Australia's new world first $2.3 billion new Royal Adelaide Hospital (RAH), in the South Australian capital, officially opened last week and is the epicentre of the state’s health system. Reportedly the third most expensive building in the world, it replaces the old Royal Adelaide Hospital, which was established about 2km up North Terrace from the new site in 1856.
Silver Thomas Hanley led the design for the new 180,000sq m hospital, following a brief based on a model of care aimed to rejuvenate and disrupt the way health services are delivered in South Australia.
But, innovation and creativity goes beyond the hospital's approach to care delivery, and runs down into the visual design and layout.

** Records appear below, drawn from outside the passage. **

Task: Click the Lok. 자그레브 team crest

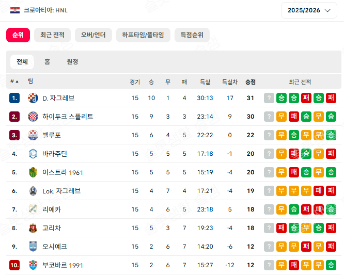Action: 33,191
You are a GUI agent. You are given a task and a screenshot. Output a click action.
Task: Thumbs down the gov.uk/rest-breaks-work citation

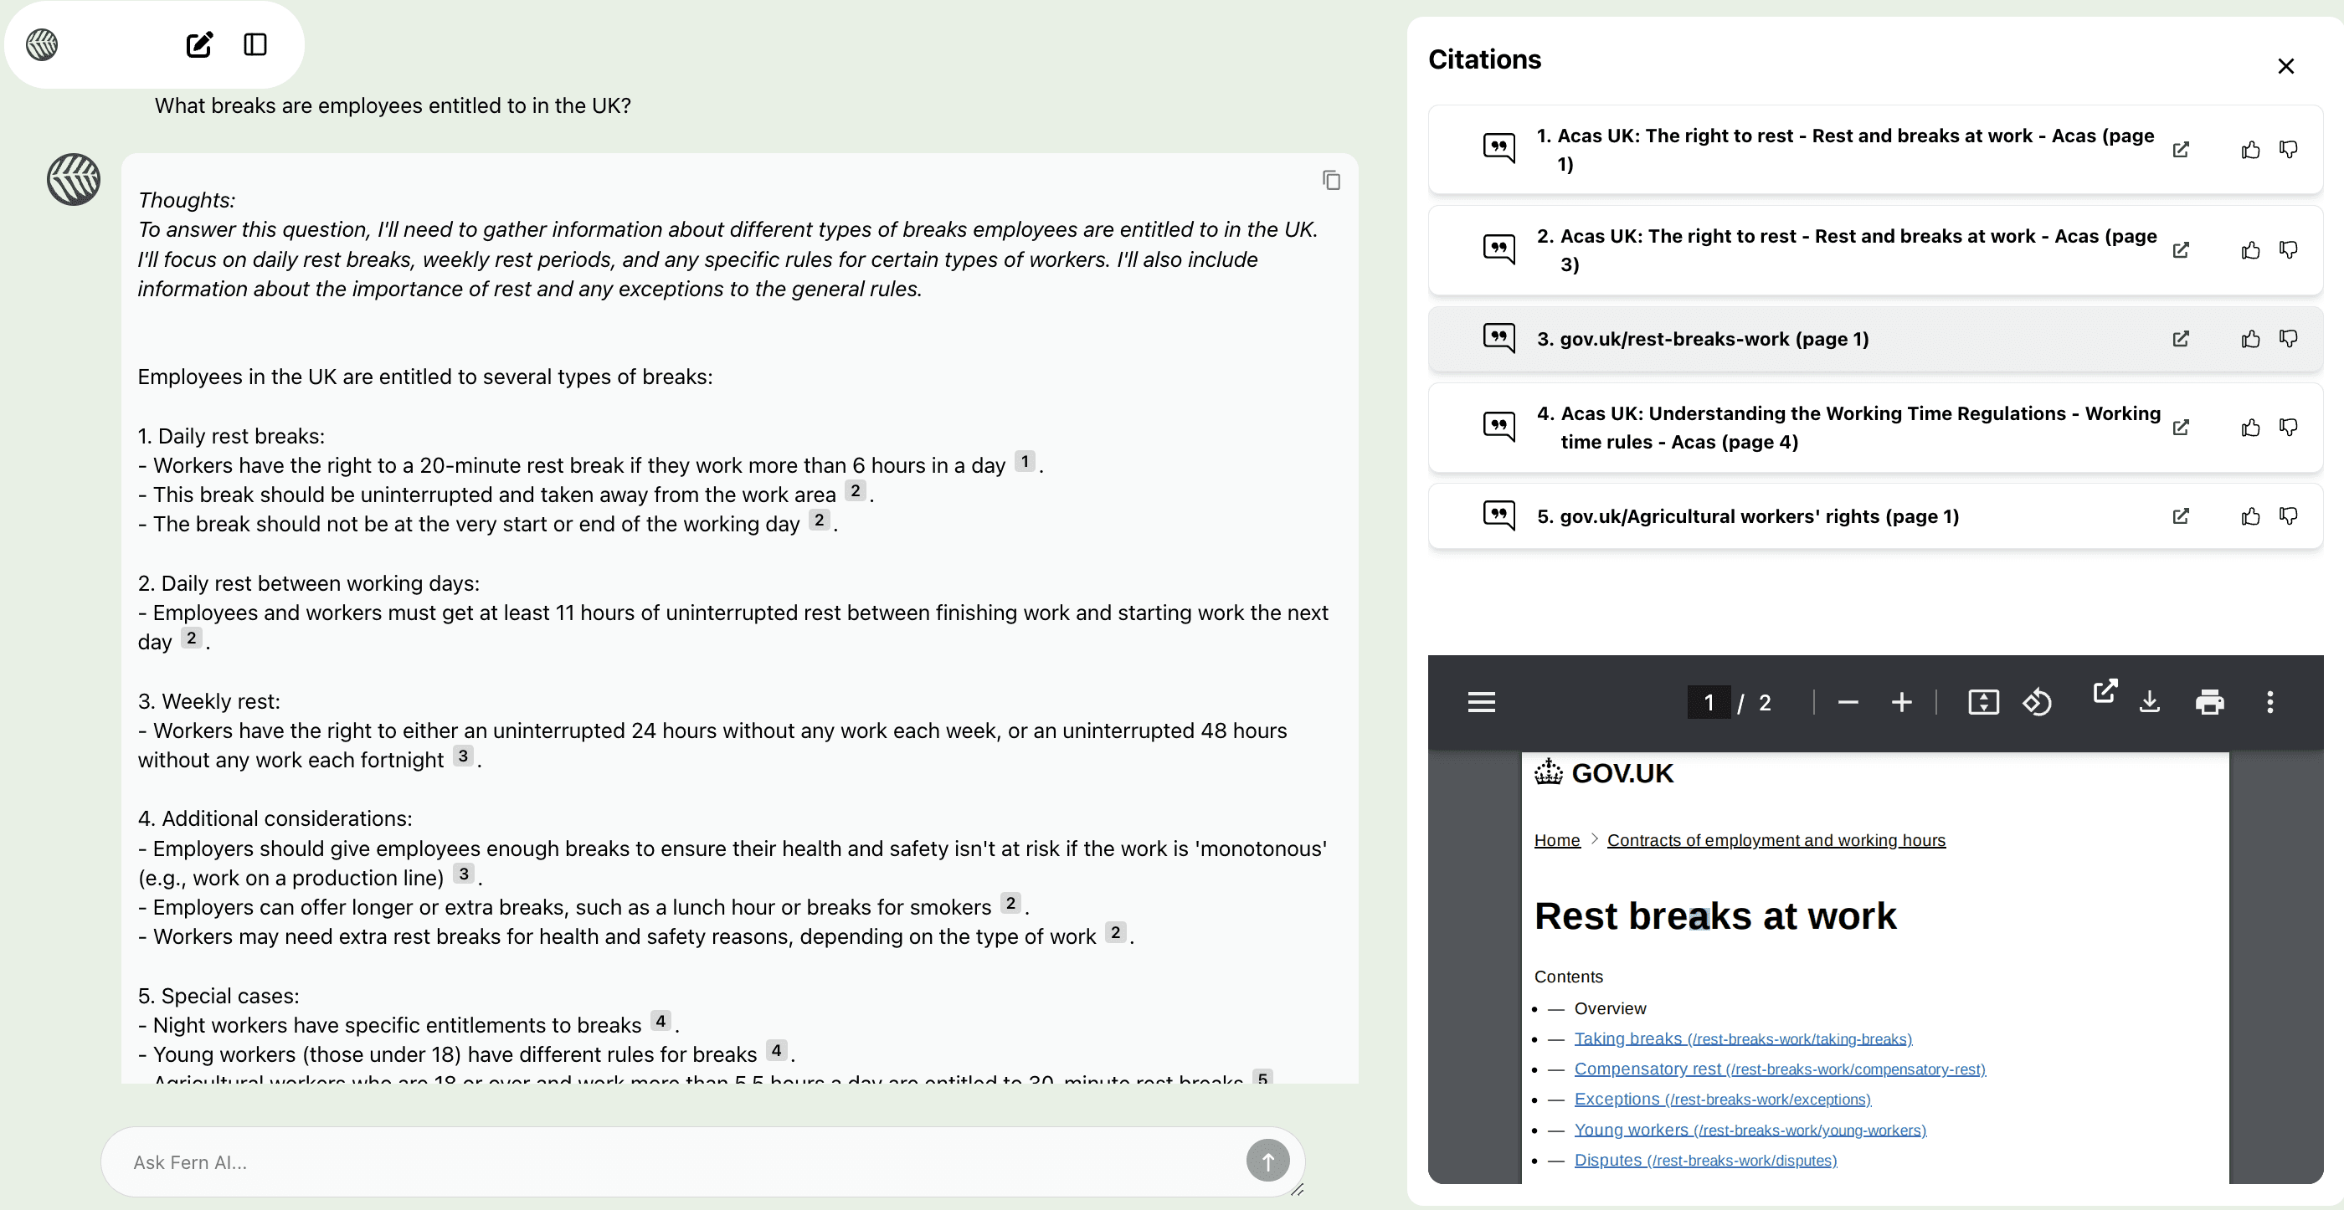2288,338
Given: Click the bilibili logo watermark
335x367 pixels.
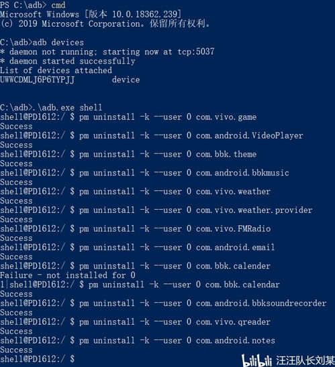Looking at the screenshot, I should click(x=256, y=360).
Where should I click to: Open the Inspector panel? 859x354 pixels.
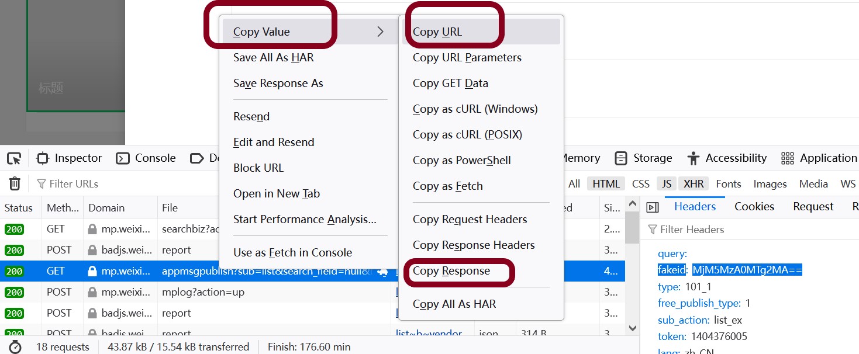click(69, 158)
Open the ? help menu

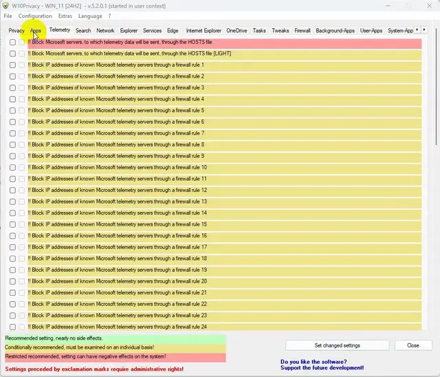[109, 16]
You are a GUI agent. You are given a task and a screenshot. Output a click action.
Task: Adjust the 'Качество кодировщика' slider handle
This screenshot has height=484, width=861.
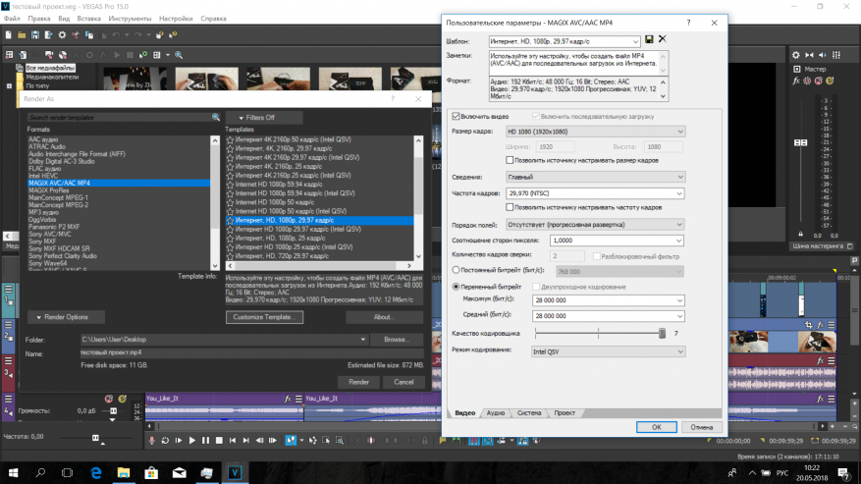click(x=662, y=334)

More than 25 South Australian artists were involved in creating works to be integrated into the hospital’s design. The artworks range from large photographs to add colour to otherwise sterile corridors, to nature-inspired graphics in lift lobbies and eye-catching sculptures in the landscaped courtyards.
The landscaped gardens and courtyards are located within two minutes of all 800 patient rooms, which also feature views of the surrounding parklands and windows that open.
Built in the northwestern corner of the Adelaide CBD overlooking the River Torrens and parklands, the hospital is part of the $3.6 billion Adelaide BioMed City.
Girardi said the hospital’s location on the edge of the city’s parklands was also integrated in the design.
“We took that theme further and integrated green spaces right through the facility – not only at ground level,” he said.
“I think that one of the key features if you walk through the facility are the courtyards, they are really quite stunning and what makes them uniquely South Australian is we were able to collaborate with a number of local artists to develop sculptures that have been installed into those courtyards and terraces.
“No courtyard is the same as another one so they serve as a way finding element to help people find their way around the facility.”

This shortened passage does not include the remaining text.